No he tenido jamás noticia de ningún bando bélico, sea del signo que sea, cuyo alto mando no integrara a personajes cuyas acciones despiadadas contra poblaciones civiles o contra prisioneros enemigos obligara a catalogarlos como criminales de guerra.
Todos ellos han sido siempre tratados en función del desenlace del conflicto.
Un ejemplo: la oleada de bombardeos que las fuerzas aéreas anglo-norteamericanas lanzaron contra la población civil de Dresde en febrero de 1945 causó unas 35.000 víctimas mortales, según los propios atacantes. La jefatura aliada trató de justificarse alegando que Dresde era un punto industrial clave, pero lo cierto es que sus bombas apenas afectaron al aeropuerto y las zonas industriales del norte de la ciudad. Se cebaron en los barrios más densamente poblados.

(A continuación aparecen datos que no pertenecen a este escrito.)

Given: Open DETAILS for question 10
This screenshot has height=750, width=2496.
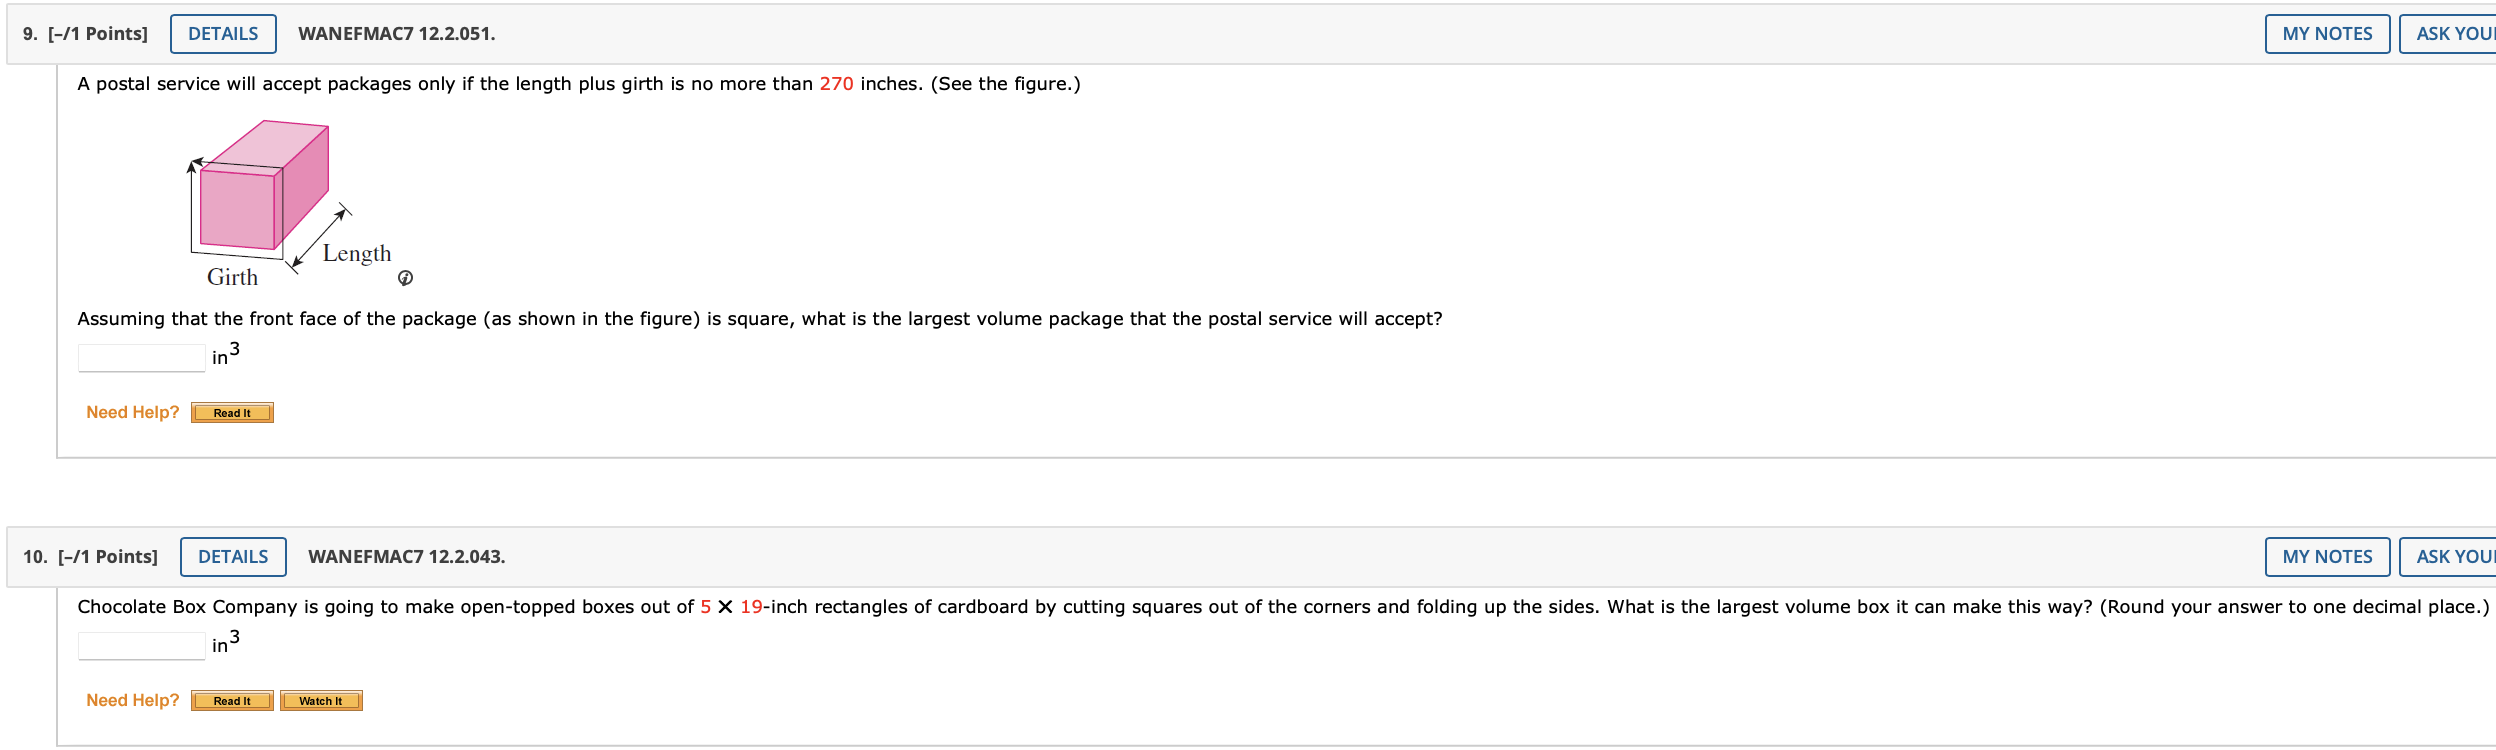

Al ex presidente de la República Serbia de Bosnia, Radovan Karadzic, se le acusa de la matanza de 7.000 personas en Srebrenica, a las que hay que añadir las víctimas del asedio de Sarajevo, que causó la muerte a 10.000 de sus habitantes.
Los carniceros de Dresde nunca fueron procesados: los vencedores tienen bula. Karadzic será juzgado y condenado como criminal de guerra: los perdedores están para eso.
Karadzic es una mala bestia, no me cabe ninguna duda, pero ¿qué no decir, por ejemplo, del ex secretario de Estado norteamericano Henry A. Kissinger? Resumamos su trayectoria: está documentada su participación en los sangrientos golpes de estado militares de Chile, Uruguay y Argentina; se sabe que fue inspirador y consejero en las operaciones de “desaparición” de miles de militantes de izquierda del Cono Sur; se conoce su implicación personal en los bombardeos secretos de Laos y Camboya, que facilitaron el acceso de los jemeres rojos al poder (dos millones de muertos); fue claro su respaldo a la dictadura indonesia de Suharto cuando ésta masacraba timorenses...
A esa escoria humana, arquetipo del criminal de guerra de cuello blanco, le concedieron el Nobel de la Paz. Jamás se lo han retirado.